In 1970 there was a considerable amount of interest in local history by many people in the community. This was fostered by Mrs. Mabel Wyman, custodian of the local Tweedsmuir Book on behalf of the Women's Institute. This movement lacked focus other than the promotion of the Tweedsmuir Book as a means of preserving local history and therefore gradually diminished.
In 1973 Jean Williamson, Public Health Nurse, and Douglas Lanktree, Elementary School Principal, discovered they had a mutual interest in history. They decided to begin meeting monthly to discuss items of interest, to begin collecting articles, pictures and artifacts to preserve them for the benefit of the Public and to invite others of similar interests to join their initiative. Membership numbers have varied reaching a peak of approximately forty in the early 1980's.

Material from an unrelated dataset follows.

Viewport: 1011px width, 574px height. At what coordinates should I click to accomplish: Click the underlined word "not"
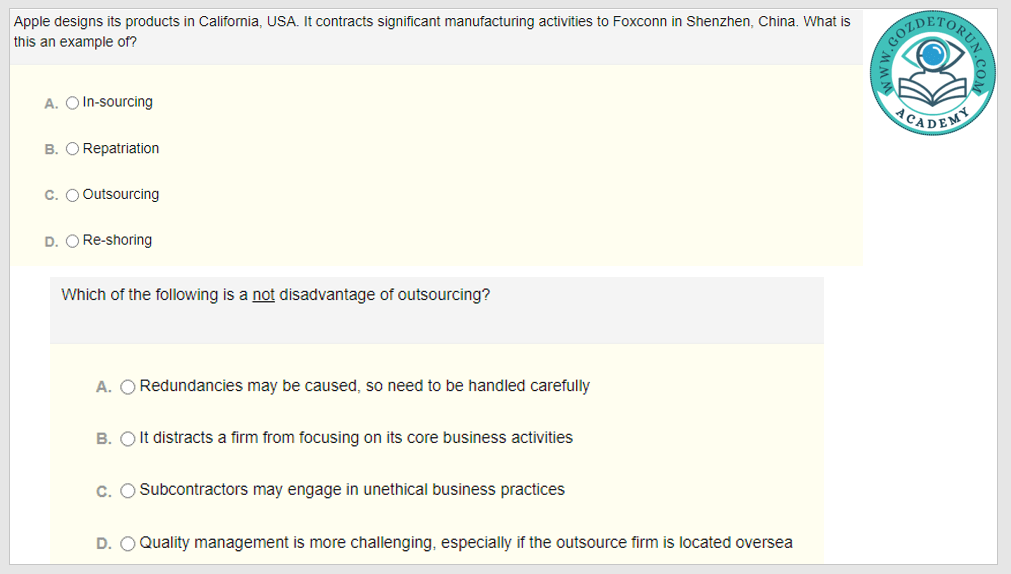(x=263, y=295)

During this period Mrs. Jean Williamson was kind enough to allow the Historical Society storage space for files, materials and artifacts in a couple of back rooms of her home. However in 1991 this space was filled to capacity and changes were necessary. We applied to the (then) Twp. of Carnarvon and were granted use of a room in the basement of the old school as storage space. In 1993 the Municipality acquired the land where the present Pioneer Museum now stands and a log cabin which was no longer useful to Brookwood Brae golf course. The log cabin was moved to location and with supplemental logs from the former Montgomery home in Spring Bay was reconstructed. The Municipality requested that the Historical Society furnish the building with furniture and equipment from the period prior to 1900 if possible and begin operations as a museum. Through the initiatives of the Society, logs from old log barns in Tehkummah were purchased from David Jaggard, were moved onto location and rebuilt in 1996 and 1997 by volunteers into a log barn and blacksmith shop and equipped with suitable artifacts from the pioneer period. In 1998 a frame barn, donated by Harve Haner and family, was moved by a group of volunteers and reconstructed by a hired group of Mennonite barn builders as a shelter for pioneer farm equipment and machinery. The Central Manitoulin Welcome Centre was built adjacent to Pioneer Park in 2009 and provides restrooms, display space and room to store more artifacts. The objectives of the Historical Society were established at the beginning of the Museum Project as the collection and preservation of materials, pictures and artifacts from the Pioneer period in this area.